◆ TASK REQUIREMENTS: Would you please output the lines of the data below from the one containing "Task: Click the 复制 link in name notice" to the end, exactly and with nothing added?
··· TASK INPUTS ···
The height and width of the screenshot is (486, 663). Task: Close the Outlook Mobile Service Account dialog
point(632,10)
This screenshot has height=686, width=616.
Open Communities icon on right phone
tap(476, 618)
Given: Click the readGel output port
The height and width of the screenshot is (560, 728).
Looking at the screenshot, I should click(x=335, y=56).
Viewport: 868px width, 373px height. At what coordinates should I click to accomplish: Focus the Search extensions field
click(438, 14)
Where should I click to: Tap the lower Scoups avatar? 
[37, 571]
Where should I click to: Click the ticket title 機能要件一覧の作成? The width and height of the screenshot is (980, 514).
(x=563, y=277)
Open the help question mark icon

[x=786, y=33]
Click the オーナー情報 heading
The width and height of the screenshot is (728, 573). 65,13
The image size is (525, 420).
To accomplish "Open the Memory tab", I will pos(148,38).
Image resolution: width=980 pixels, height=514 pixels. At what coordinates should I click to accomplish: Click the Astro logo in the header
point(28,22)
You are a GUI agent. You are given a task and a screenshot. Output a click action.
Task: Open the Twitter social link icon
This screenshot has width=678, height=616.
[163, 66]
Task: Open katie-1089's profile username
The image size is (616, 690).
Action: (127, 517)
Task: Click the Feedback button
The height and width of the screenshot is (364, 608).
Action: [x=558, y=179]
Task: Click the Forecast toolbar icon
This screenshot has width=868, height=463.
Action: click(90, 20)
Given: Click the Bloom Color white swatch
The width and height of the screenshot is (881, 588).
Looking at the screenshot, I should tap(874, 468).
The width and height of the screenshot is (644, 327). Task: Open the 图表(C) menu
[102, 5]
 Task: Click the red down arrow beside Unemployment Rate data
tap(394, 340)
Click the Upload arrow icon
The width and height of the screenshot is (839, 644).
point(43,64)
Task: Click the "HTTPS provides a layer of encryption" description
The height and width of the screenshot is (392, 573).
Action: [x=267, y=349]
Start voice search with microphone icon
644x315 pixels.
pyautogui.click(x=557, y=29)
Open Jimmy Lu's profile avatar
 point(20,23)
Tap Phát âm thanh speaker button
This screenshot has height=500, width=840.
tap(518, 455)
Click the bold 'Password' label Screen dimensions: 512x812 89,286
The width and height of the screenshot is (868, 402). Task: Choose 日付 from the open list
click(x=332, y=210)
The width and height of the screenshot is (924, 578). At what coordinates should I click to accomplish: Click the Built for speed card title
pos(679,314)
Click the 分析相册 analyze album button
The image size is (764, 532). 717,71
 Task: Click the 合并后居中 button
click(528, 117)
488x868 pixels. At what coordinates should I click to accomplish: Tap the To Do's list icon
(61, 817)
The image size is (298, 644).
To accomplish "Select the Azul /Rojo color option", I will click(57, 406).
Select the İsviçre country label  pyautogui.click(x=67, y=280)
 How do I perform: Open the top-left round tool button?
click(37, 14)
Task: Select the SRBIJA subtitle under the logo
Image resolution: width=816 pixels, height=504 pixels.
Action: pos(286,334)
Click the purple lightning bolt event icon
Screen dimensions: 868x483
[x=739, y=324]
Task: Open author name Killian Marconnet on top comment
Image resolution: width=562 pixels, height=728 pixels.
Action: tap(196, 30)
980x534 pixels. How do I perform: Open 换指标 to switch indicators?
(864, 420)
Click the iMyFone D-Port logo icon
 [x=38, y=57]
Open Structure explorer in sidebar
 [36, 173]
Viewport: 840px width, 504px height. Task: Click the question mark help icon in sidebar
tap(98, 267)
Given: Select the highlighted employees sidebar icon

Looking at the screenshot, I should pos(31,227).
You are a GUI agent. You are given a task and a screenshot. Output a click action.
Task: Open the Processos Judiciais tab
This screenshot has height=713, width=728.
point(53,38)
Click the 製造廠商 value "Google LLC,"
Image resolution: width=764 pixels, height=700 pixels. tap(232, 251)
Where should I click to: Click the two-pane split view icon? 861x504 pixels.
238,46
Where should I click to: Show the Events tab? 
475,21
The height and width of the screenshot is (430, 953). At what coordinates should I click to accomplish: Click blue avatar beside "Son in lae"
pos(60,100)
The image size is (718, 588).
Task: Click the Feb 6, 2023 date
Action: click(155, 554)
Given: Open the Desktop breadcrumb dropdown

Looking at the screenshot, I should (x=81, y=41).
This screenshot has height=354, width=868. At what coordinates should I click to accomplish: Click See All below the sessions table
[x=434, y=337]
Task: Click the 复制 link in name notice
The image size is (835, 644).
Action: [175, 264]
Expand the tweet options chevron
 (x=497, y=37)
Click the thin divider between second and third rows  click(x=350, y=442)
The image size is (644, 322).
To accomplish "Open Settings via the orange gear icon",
···
◆ EXERCISE ANSWER:
Task: Click the 复制 link in name notice
The image size is (835, 644).
Action: [175, 264]
Expand the tweet options chevron
 (x=497, y=37)
Click the thin divider between second and third rows  click(x=350, y=442)
The image size is (644, 322).
To accomplish "Open Settings via the orange gear icon",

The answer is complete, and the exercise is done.